Insurance subsidies are transfer payments in which government takes money out of the private economy and gives it to someone else. Subsidies thus put an even larger share of health-care spending in government hands. When you subsidize something, you get more of it, which means higher demand for insurance and health-care services. Combine this with new mandates that have raised costs in every state where they have been tried, and you will get higher premiums.• The Cadillac tax.
Not to worry, says Mr. Orszag, the tax would still create a "gradually increasing incentive to seek higher-quality and lower-cost health plans." In other words, some future Congress will impose the pain Democrats refuse to impose today.• Pilot programs.

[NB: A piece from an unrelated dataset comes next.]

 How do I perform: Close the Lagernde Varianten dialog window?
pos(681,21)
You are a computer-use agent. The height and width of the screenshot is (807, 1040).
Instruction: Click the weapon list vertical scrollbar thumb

Mr. Orszag and Ms. DeParle also boast about the bill's micro-initiatives and Medicare demonstration projects. They write that "even if we thought we had the answer for containing costs and improving quality today, that would quickly change as health care evolved."… It sounds reasonable. Yet they're forced into this vague hope because their other ideas have either been killed by Congress or because CBO says they won't save money.• The Medicare commission.
This is the real secret of Mr. Orszag's cost-control confidence, and Harvard economist David Cutler wrote in our pages this week that this "independent board" of sages will have the power to recommend spending cuts and create "a process for fast-tracking such recommendations through Congress." We'll believe that when we see it, given how Congress has long overruled specific Medicare spending cuts.
But let's say Congress does cede power to this unelected group of wise men. The commission will then function much like similar bodies do in Europe—controlling costs by denying coverage for new technologies or patients at the end of life, or by limiting spending on certain treatments and thus creating longer waits. Governor Deval Patrick has already announced the early stages of such a price-control regime in Massachusetts.***
ObamaCare's real cost-control plan boils down to this: First subsidize coverage so much that costs explode, raise taxes as much as possible to pay for it, and when that isn't enough hand power to an unelected committee to limit treatment and control prices by government order. This is what Democrats are voting for.